特になにか怖い目にあった訳でもないと思うのだが。

「なぁ守。何故俺の腕を掴んでいる?気味が悪いぞ。」

俺は直球で質問してみた。

すると守は、「ふーん、俺はダメで聖はいいんだぁ〜。」

といたずらっ子のような笑みを浮かべながら俺を見てきた。

とたんに俺も恥ずかしくなり、聖に少し手をどかすように言ったが、聖は離してくれなかった。

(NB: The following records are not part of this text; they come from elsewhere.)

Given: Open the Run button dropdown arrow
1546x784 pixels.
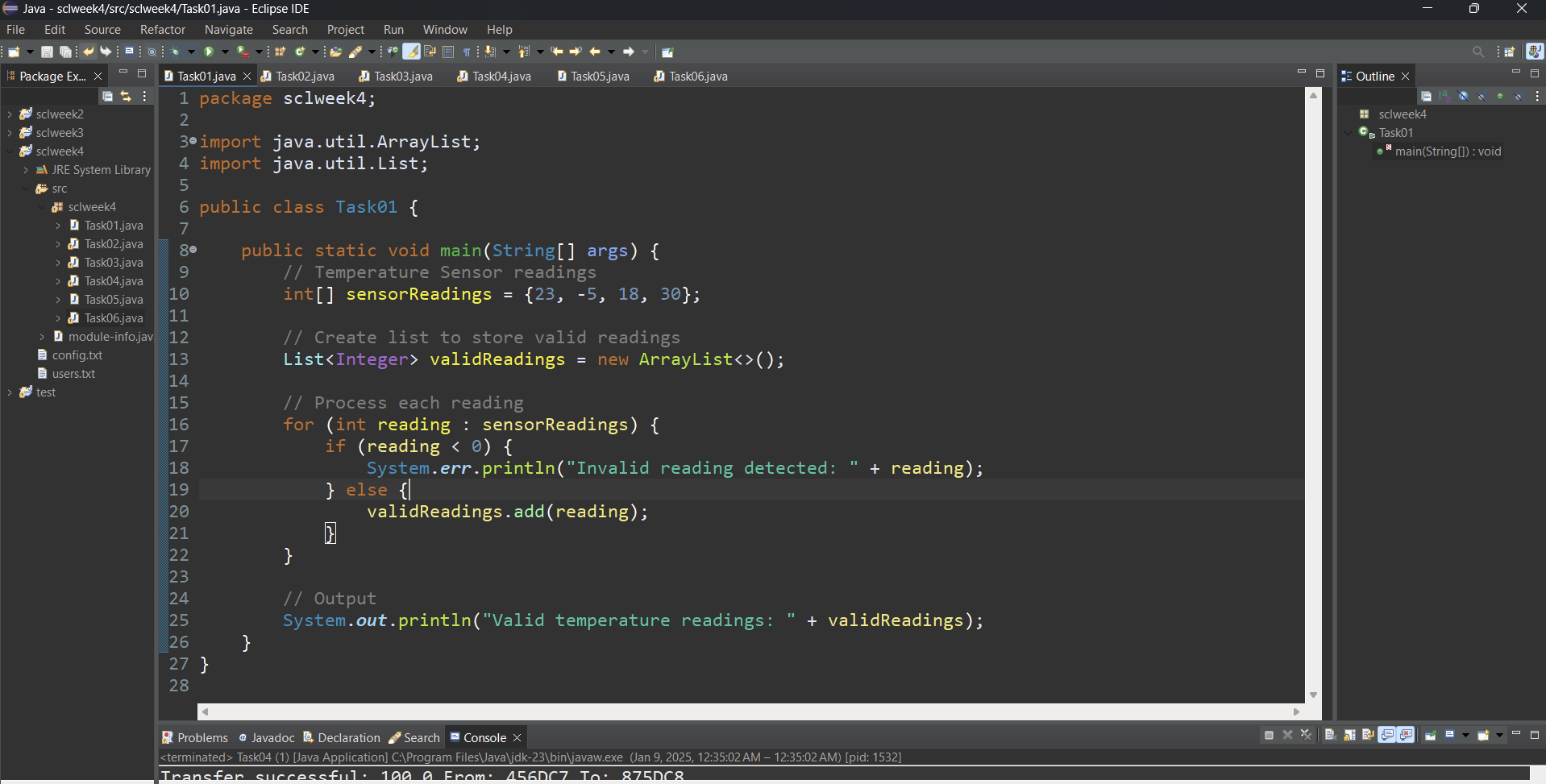Looking at the screenshot, I should pyautogui.click(x=225, y=52).

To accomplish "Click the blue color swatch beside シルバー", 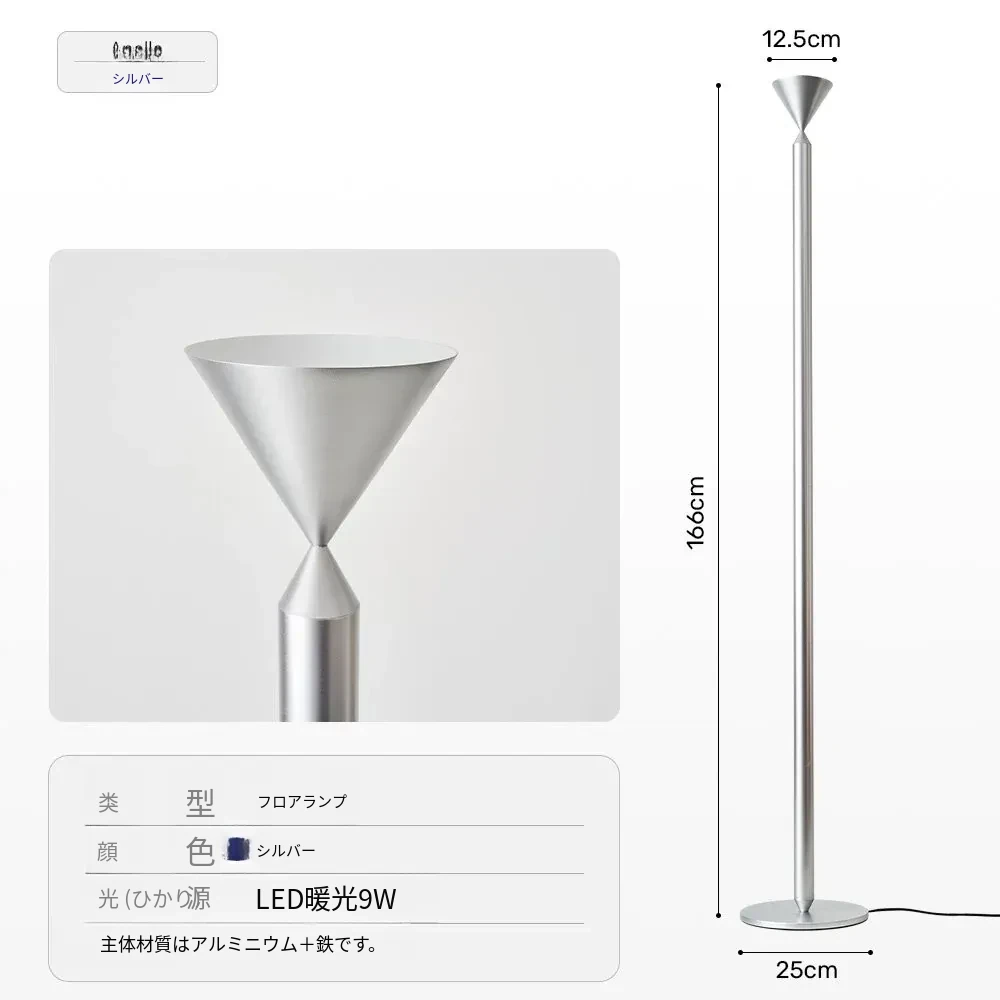I will (x=237, y=849).
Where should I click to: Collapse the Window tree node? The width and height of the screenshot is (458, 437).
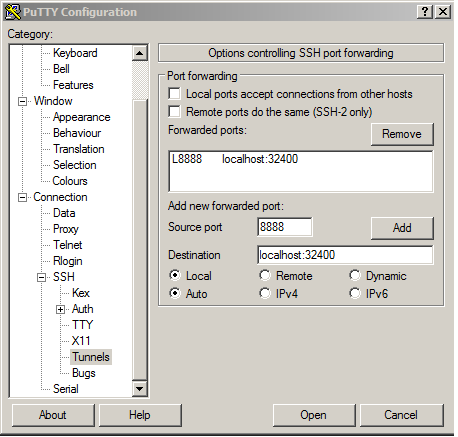pos(22,101)
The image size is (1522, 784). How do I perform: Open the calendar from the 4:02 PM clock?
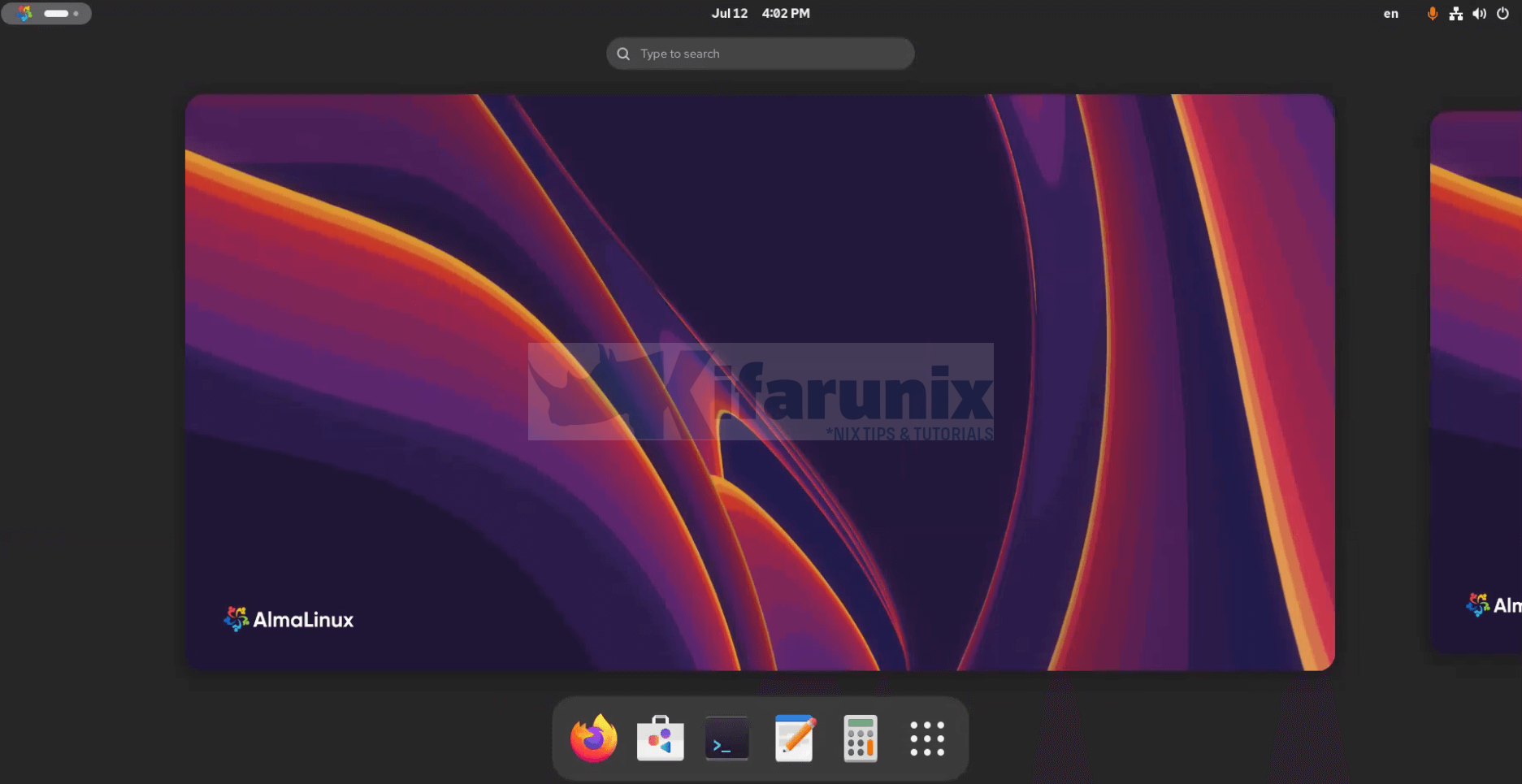click(x=785, y=14)
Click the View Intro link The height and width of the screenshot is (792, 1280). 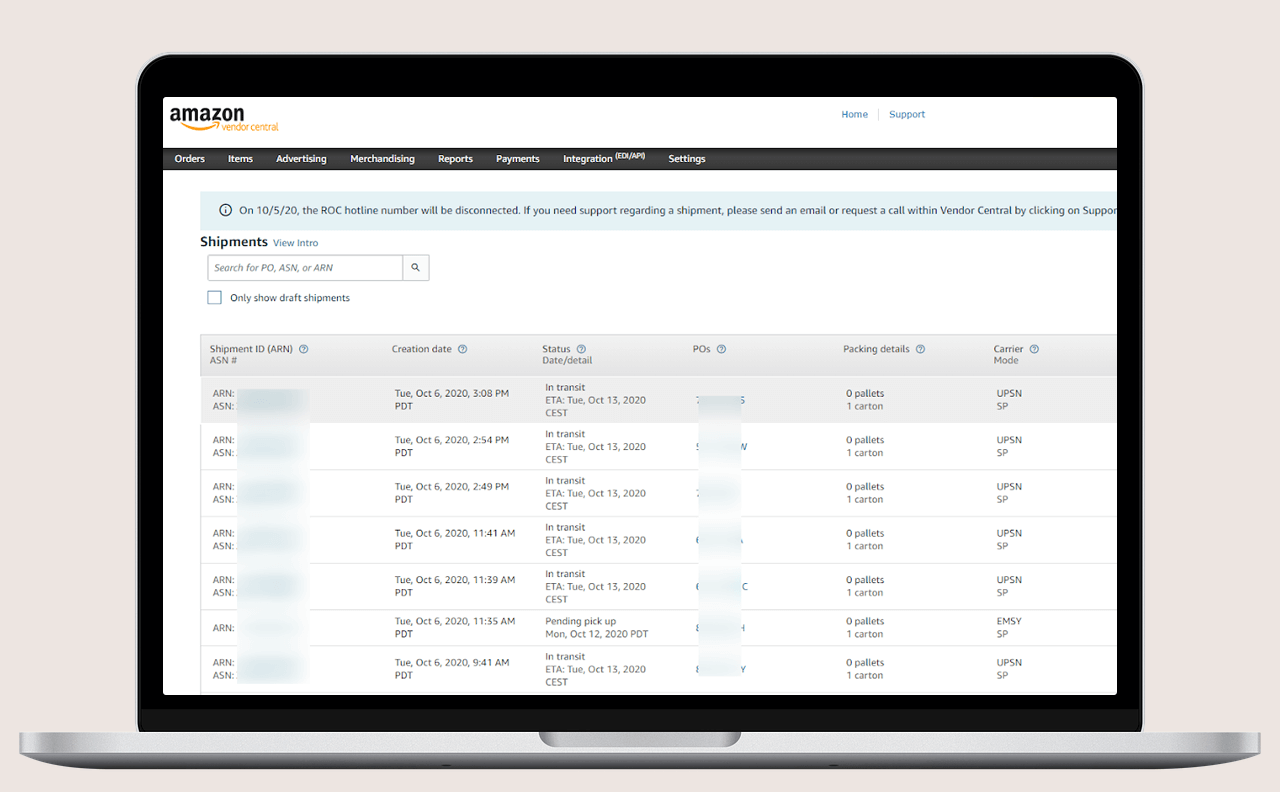click(x=295, y=243)
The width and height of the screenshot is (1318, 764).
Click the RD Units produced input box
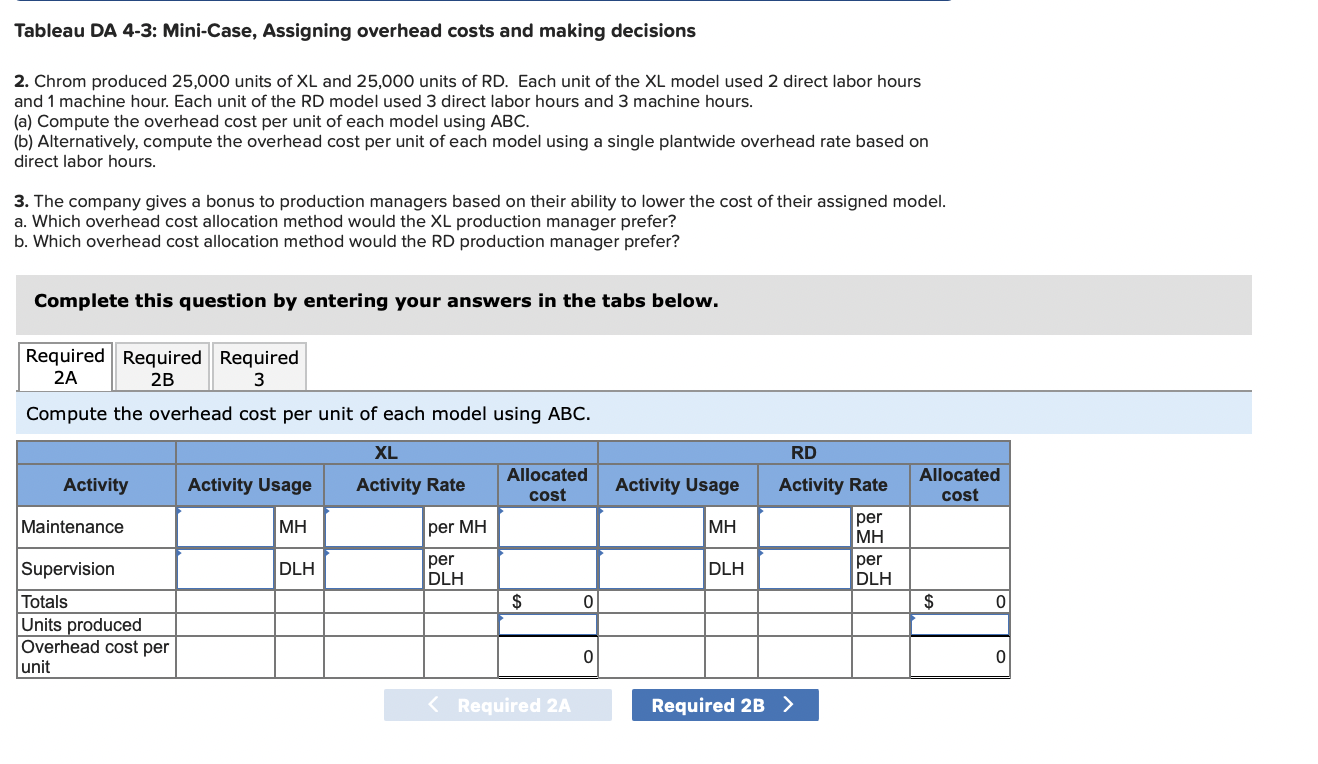click(958, 623)
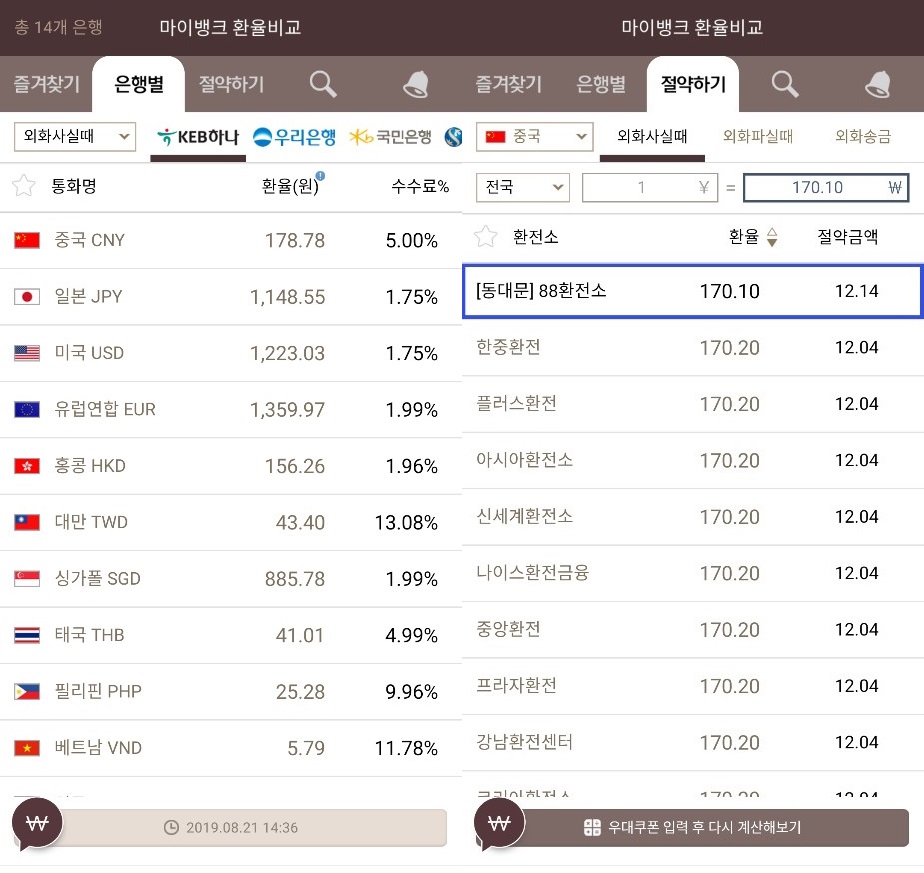Select the KEB하나 bank logo

click(197, 138)
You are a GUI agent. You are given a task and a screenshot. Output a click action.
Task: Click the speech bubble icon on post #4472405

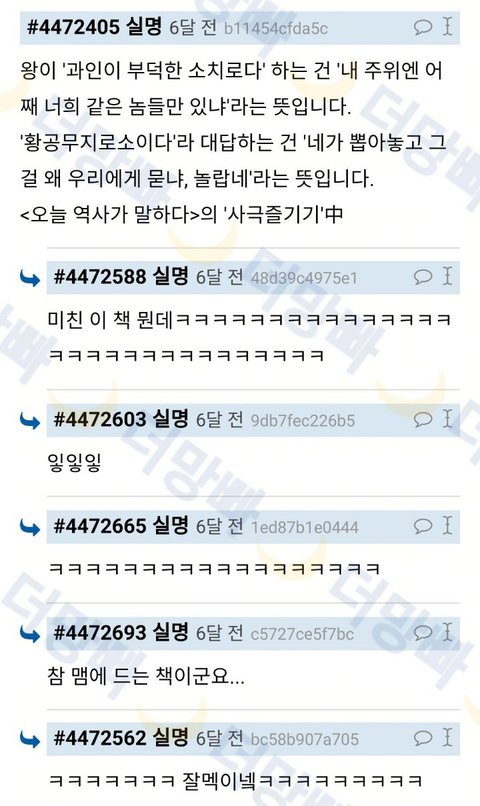click(423, 27)
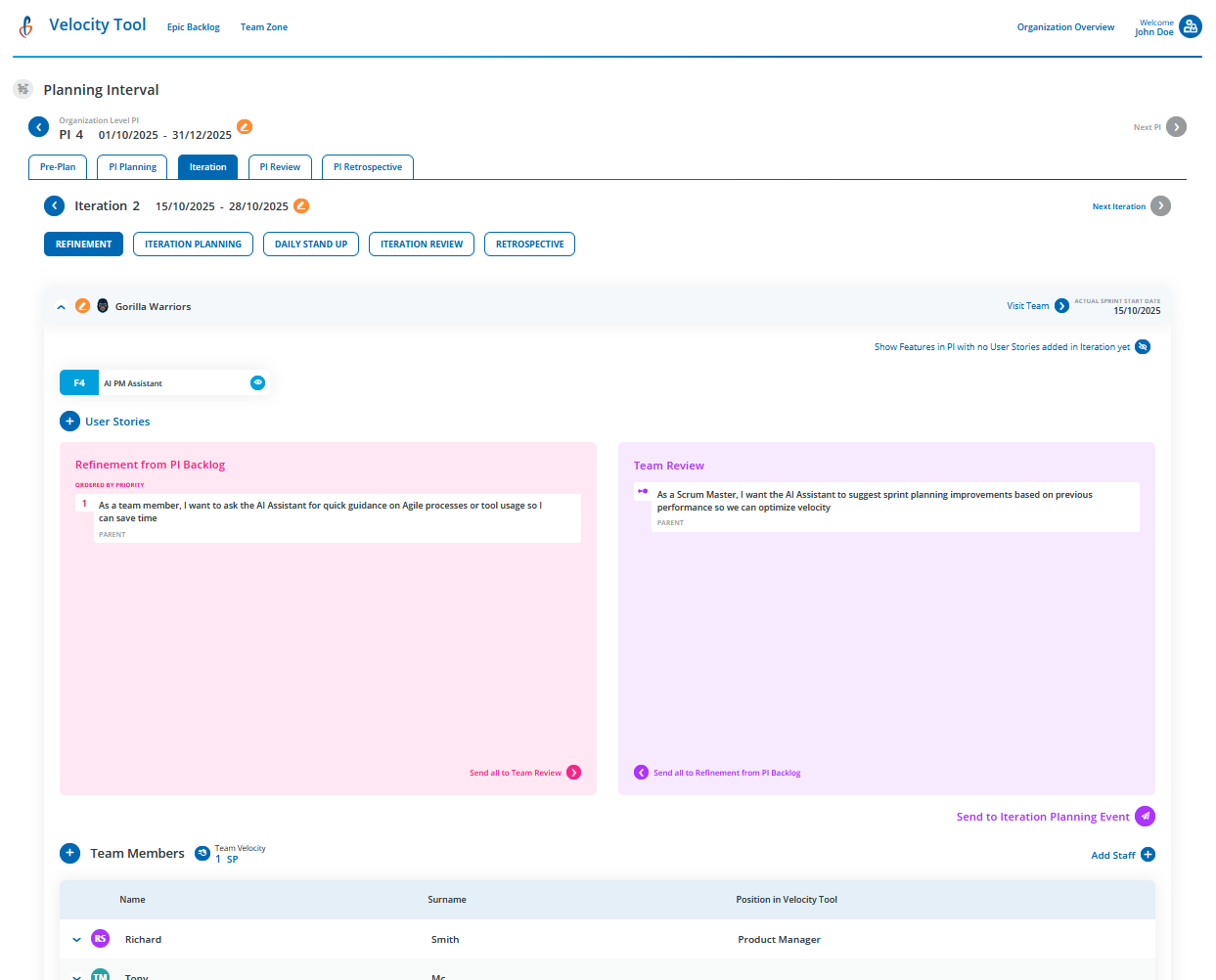Viewport: 1216px width, 980px height.
Task: Toggle visibility of F4 AI PM Assistant feature
Action: pos(257,383)
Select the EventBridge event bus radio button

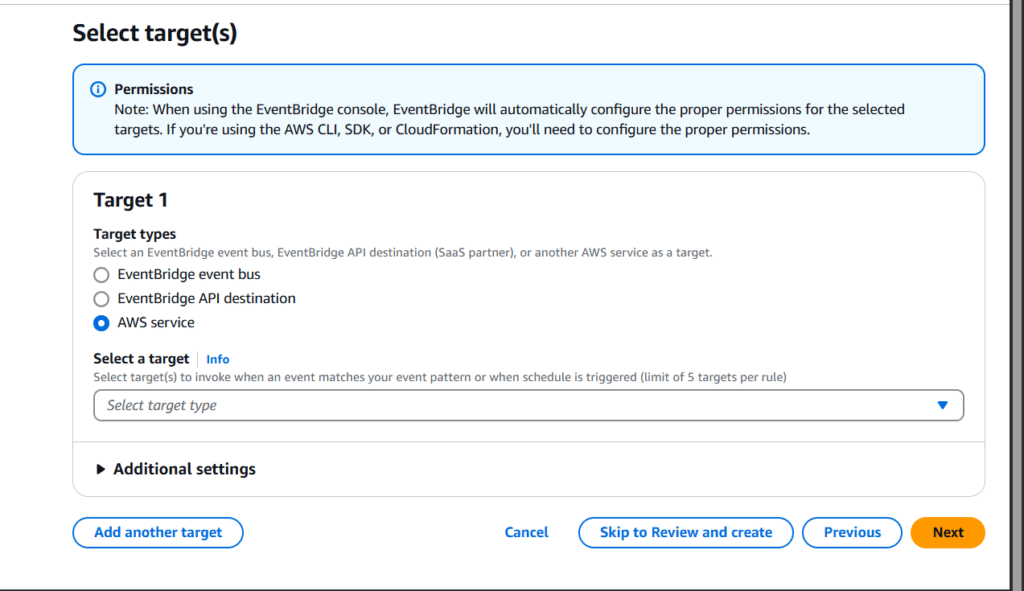(x=101, y=274)
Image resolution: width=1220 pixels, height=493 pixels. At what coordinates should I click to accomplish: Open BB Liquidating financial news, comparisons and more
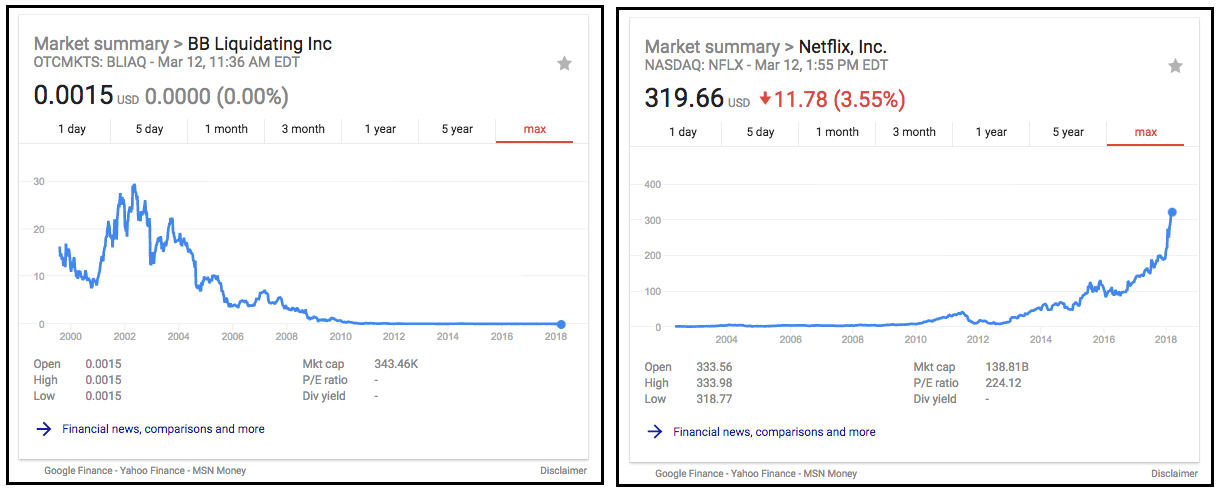(163, 429)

「青春中すまないが、お嬢ちゃんなぜ校長はなんでも知ってると思ってるか聞かせてくれるかい。」

羅門刑事が助手席からこちらをチラ見して手にはメモの用意をしていた。

聖は、改めて俺を迎えに来る前に校長先生から聞いた話を始めた。


「まずは先程のアレについて。名前は天魔兵と言って、全体が機械で出来ているらしいです。倒すすべはまだ分かってないみたいですけど、一応勇斗の持っていた刀は有効みたいですね。」

聖が俺の方をチラッと見ながら話しているのを俺は見てないフリをしていた。

「そういや剣持家のお前さんはあの刀はどうして持ってたんだ?」

ふと不思議に思ったのか羅門刑事がいきなり俺に問いかけてきた。

「あぁ、それはこの親父の手紙を読んで譲り受けたんです。」

そう言いながら、俺はポケットに入れていた親父からの手紙を取りだした。

それを守と聖が覗き込むと、まぁ分かっていたが同じ言葉を発していた。

「よ、読めない…。」

まぁ当然といえば当然だろう。親父は達筆なのだから。

「これはな、昔母さんに書いてもらった五十音表を見ながら解読するんだ。俺はもう読み終えたけどな。」

羅門刑事にも見せてみたが、読めなかったらしい。直ぐに俺に手紙が戻ってきた。

「で?なんて書いてあったんだよ。」

守が目をキラキラさせながら俺を見てくる。

「まぁ着くまでまだ時間があるから、読んでやるよ。この手紙には重要なことが書かれてるんだ。だから俺は刀を持ち、校長の元に向かおうとしたんだ。」


そう言うと、俺は手紙を読み始めた。